Schwarzenegger's victory came as a surprise to some because of a rash of allegations that the former Mr Olympia was a serial groper who forced himself on women and fondled them -- mostly on Hollywood movie sets.

The headlines in the mainstream media may well have come off the sleazy supermarket tabloids: "Arnold Groped Us: Six Women's Horror Stories". Or "Schwarzenegger Shocker: I Admire Hitler."

Having offended most women and Jews, he still won over 50 percent of the votes to be elected governor in a State with 15.4 million registered voters. The late night comedians and editorial writers had a field day. Jay Leno remarked that Schwarzenegger's passion for groping women (15 of them-- and still counting) at least assures Californians that he would be a "hands-on" Governor.

But one New York Times columnist couldn't resist the temptation of comparing Schwarzenegger with New York politicians. In the Big Apple, he said, the politicians are so corrupt that when they grope you, they are not looking for private parts, but reaching out to steal your wallet.

Schwarzenegger, who claims he will never be a corrupt politician because he is rich in his own right, spent $10 million out of his own pocket on a campaign that saturated television viewers throughout California. The outgoing Governor, Gray Davis, was "recalled" less than a year after his re-election primarily because he mismanaged finances of one of the biggest States in the country.

But the "recall" of a governor as a political weapon has never been used in the country since the ouster of Lynn Frazier of North Dakota back in 1921. For most Americans, the recall was both the best and the worst test of direct democracy at work.

At its worst, it could be deployed to undo any popular election purely for political reasons.
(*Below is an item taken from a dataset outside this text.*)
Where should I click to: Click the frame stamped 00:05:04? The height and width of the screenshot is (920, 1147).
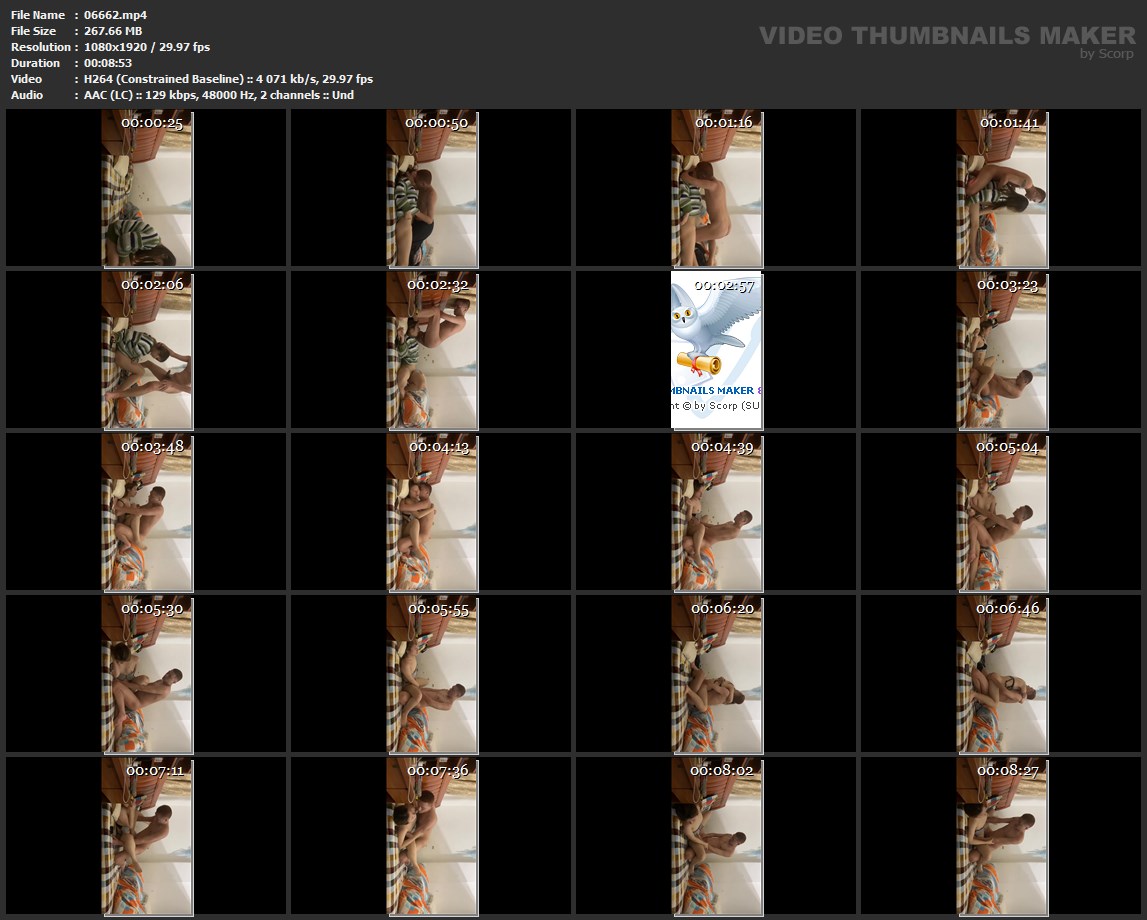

And at its best the recall could send an ominous political message to all governors that if they screw up the State's finances, they could go the way of Gray Davis.

Davis was accused of running the State's finances to the ground and piling up a $38 billion budget deficit. The State of California, on the other hand, has been dismissed by some as one of the "dumbest" States for electing as its new governor a muscle head, an ex-alcoholic, an anabolic-steroid user and a womanizer.
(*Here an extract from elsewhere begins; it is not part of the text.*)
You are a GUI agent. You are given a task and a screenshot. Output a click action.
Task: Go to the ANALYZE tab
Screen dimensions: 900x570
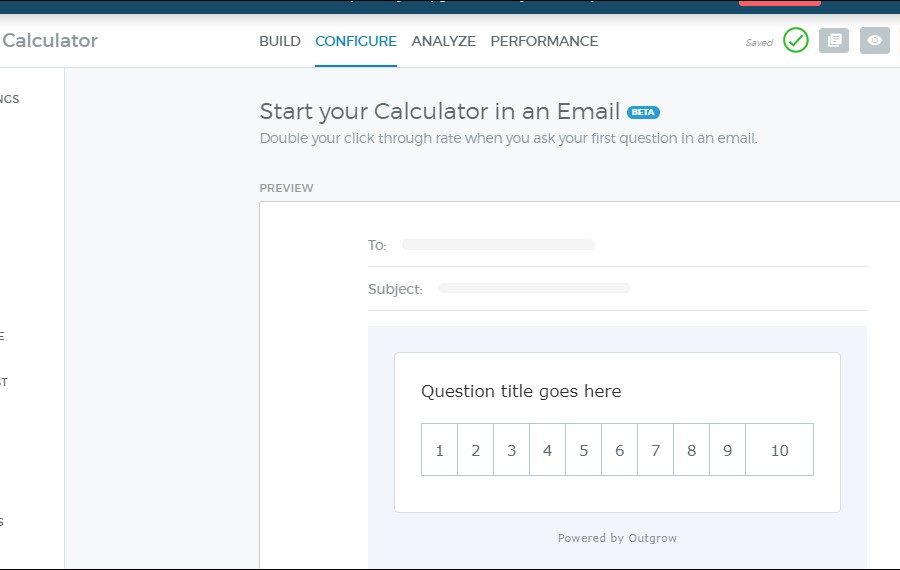[x=443, y=42]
The sharpest criticisms have come from those who argue that Schwarzenegger has no game plan to resolve California's economic crisis. At the height of the election campaign, he also avoided most news conferences and debates with other candidates. The only debate he participated in, was the one in which the candidates were provided questions in advance (but mercifully not the answers).

Since Schwarzenegger admitted his sexual misconduct and apologised for it ("Yes, it is true that I was on rowdy movie sets"), the squeaky clean, right wing religious conservatives in the Republican party have been in a political dilemma as to how they should react to the misbehaviour of one of their own card-carrying party members.
And now that he has been elected governor, will the Republicans embrace him or shun him?

President George W. Bush, a God-fearing Republican who believes in "family values", is expected to appear on the same platform as Schwarzenegger for a presidential fund-raiser in California next week. The State of California is crucial for a presidential re-election in November 2004 -- and Bush cannot afford to ignore Schwarzenegger notwithstanding his sordid past.

As Robert Knight, director of the politically conservative Culture and Family Institute, would remark: "The president is a politician who is running for re-election, and given that California could be the key to 2004 and that the vote was resoundingly for Arnold, I don't think the president feels he is embracing Arnold in all of his manifestations."